In the extract_catalytic_residues function, you'll need to parse the text data returned by UniProt. Look for lines that mention "CATALYTIC ACTIVITY" or similar keywords that might indicate the presence of catalytic triad information. This will vary depending on the specific annotations UniProt uses for these enzymes.

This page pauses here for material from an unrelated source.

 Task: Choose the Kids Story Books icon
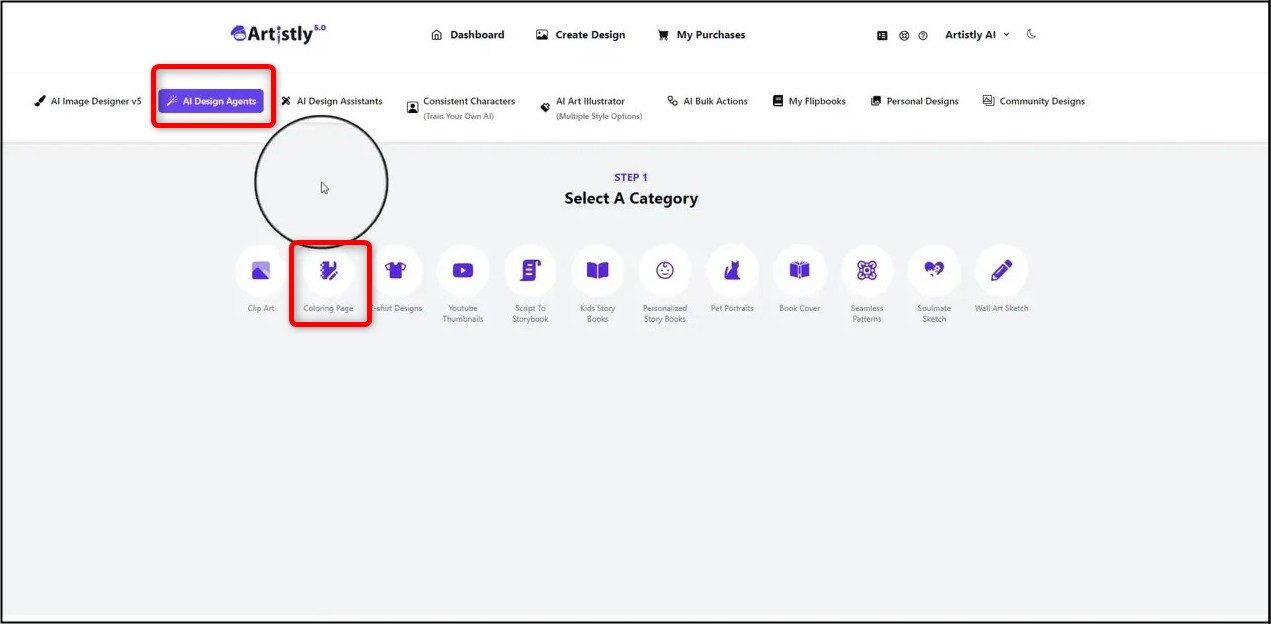click(597, 271)
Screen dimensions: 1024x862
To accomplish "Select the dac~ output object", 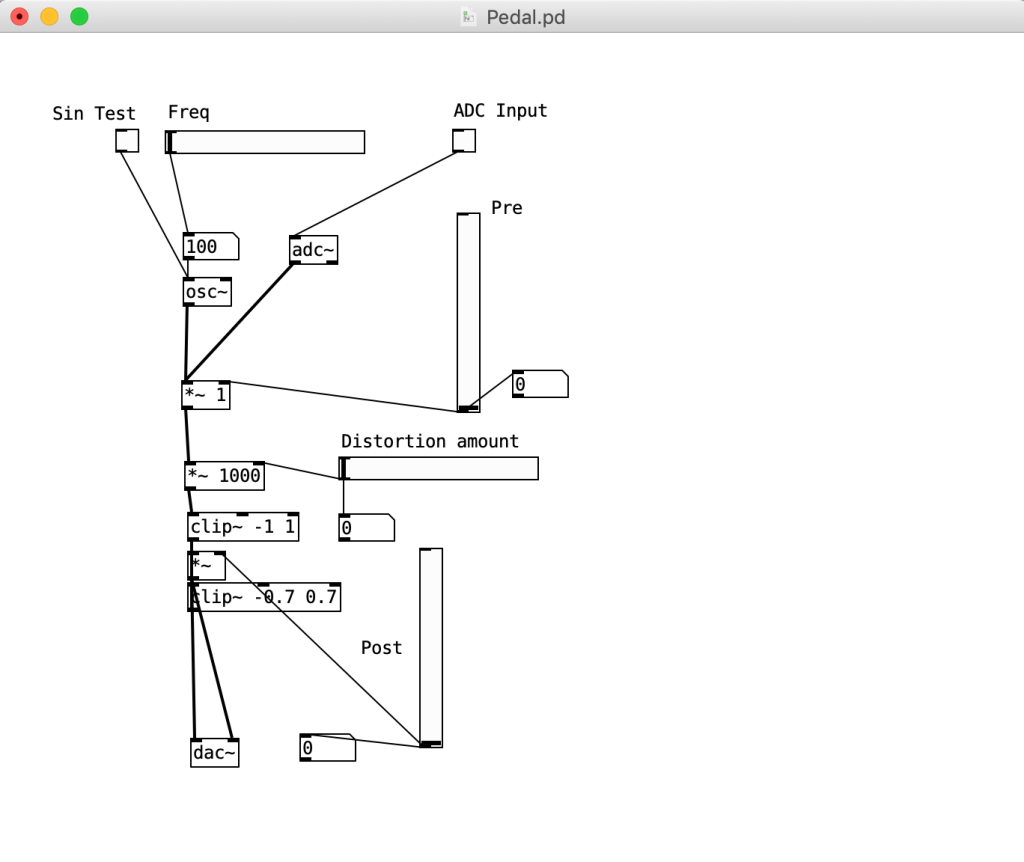I will tap(214, 753).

Step 4: Automation for Multiple Enzymes

To scale this up and retrieve data for multiple enzymes, you can iterate over a list of UniProt IDs:

protein_ids = ['P0AA25', 'Q5SMY1', 'P0AA26']  # List of UniProt IDs for different hydrolases

all_catalytic_residues = {}
for pid in protein_ids:
    uniprot_data = fetch_uniprot_data(pid)
    catalytic_residues = extract_catalytic_residues(uniprot_data)
    all_catalytic_residues[pid] = catalytic_residues

print("Catalytic residues in multiple proteins:", all_catalytic_residues)

Step 5: Refining and Validation

Make sure to validate the accuracy of your parsed data:

Check a few entries manually by comparing with the UniProt website.
Adjust the parsing logic in extract_catalytic_residues as necessary, depending on the structure and consistency of the data in the UniProt entries.

Conclusion

This basic script provides a framework to start programmatically retrieving information on catalytic residues of hydrolase enzymes from UniProt. Depending on the completeness and consistency of UniProt annotations, you may need to adjust your parsing logic to ensure accuracy and comprehensiveness.

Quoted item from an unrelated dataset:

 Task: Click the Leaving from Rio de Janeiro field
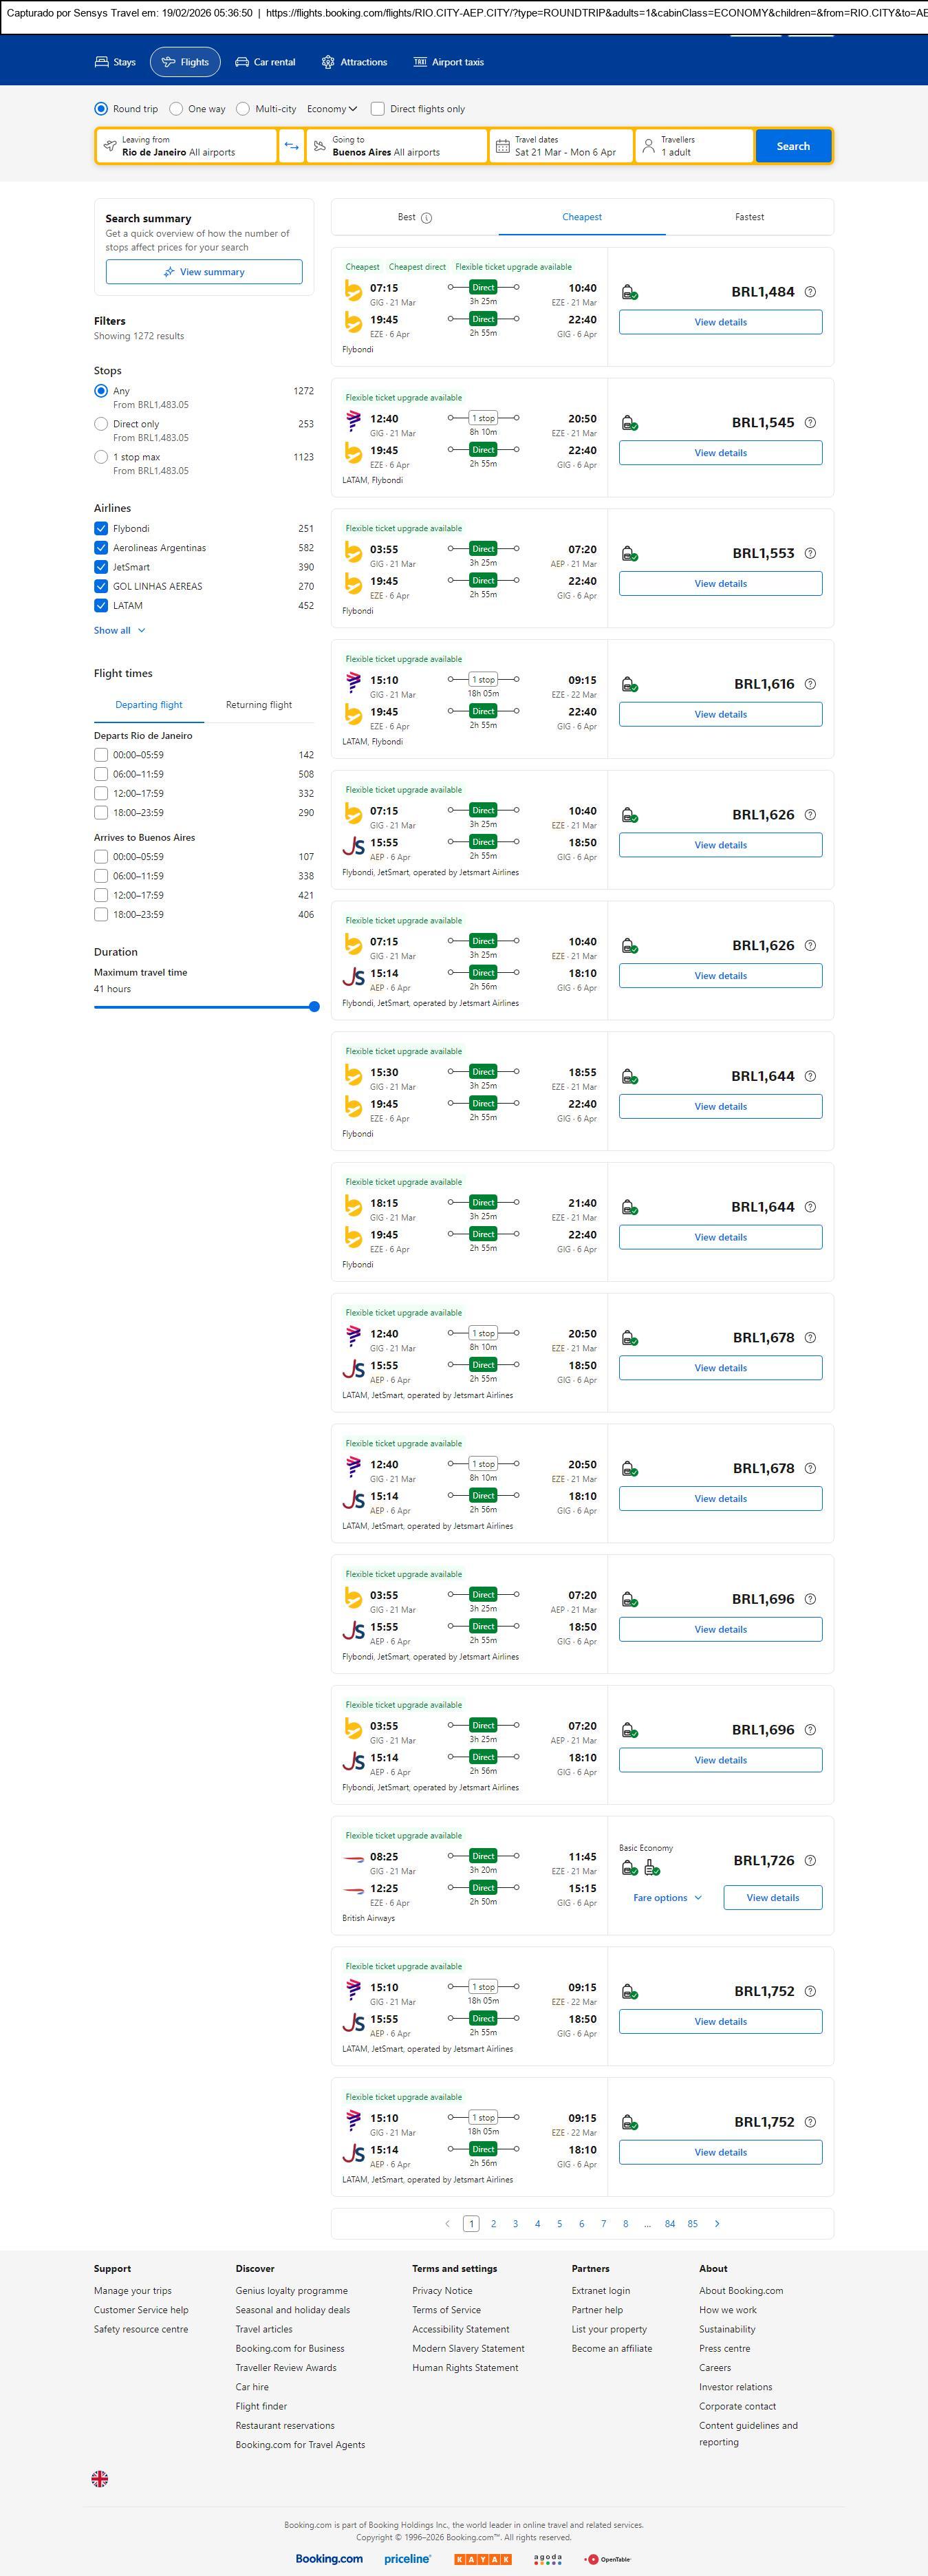point(186,146)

ADD REPLY • link 16 days ago by Wayne ★ 2.0k

score 0 · Answer 1 · 2024-04-29

Although this probably doesn't qualify as programmatically retrieving positions, you can always do it by sequence alignments. This can be done two ways: 1) build a multiple sequence alignment yourself and inspect the alignment for catalytic triad positions; 2) use a hidden Markov model (or several of them) of your enzyme to align the sequences and then look for conserved residues. The latter option is much better but it assumes that you have a HMM.

score 0 · Answer 2 · 2024-04-30

This can be done via SPARQL at the UniProt.org sparql endpoint

PREFIX rdfs: <http://www.w3.org/2000/01/rdf-schema#>
PREFIX faldo: <http://biohackathon.org/resource/faldo#>
PREFIX up: <http://purl.uniprot.org/core/>
SELECT ?protein ?enzyme ?activeSitePosition
WHERE {
  #Enzymes that are hydrolase
  ?enzyme rdfs:subClassOf <http://purl.uniprot.org/enzyme/3.-.-.-> .
  #UniProt entries with an EC classification
  ?protein up:enzyme|up:annotation/up:catalyticActivity/up:enzymeClass ?enzyme ;
       up:annotation ?activeSiteAnnotation .
 ?activeSiteAnnotation a up:Active_Site_Annotation ;
                       up:range ?activeSiteAnnotationRange .
 ?activeSiteAnnotationRange faldo:begin/faldo:position ?activeSitePosition .
}

However, this query not select for active site triads. Nor for only plastics, and the active sites might not be associated with the hydrolase activity as in for example HIS4_ARATH

The plastics could be found with the structured catalytics activities tag if you could define 'plastics' in terms of Rhea and ChEBI. Triads can be selected with a GROUP BY ?protein ?enzyme and HAVING(COUNT(?activeSitePosition) = 3) added at the end of the query. This triads may have false positives/negatives due this multifunction enzymes.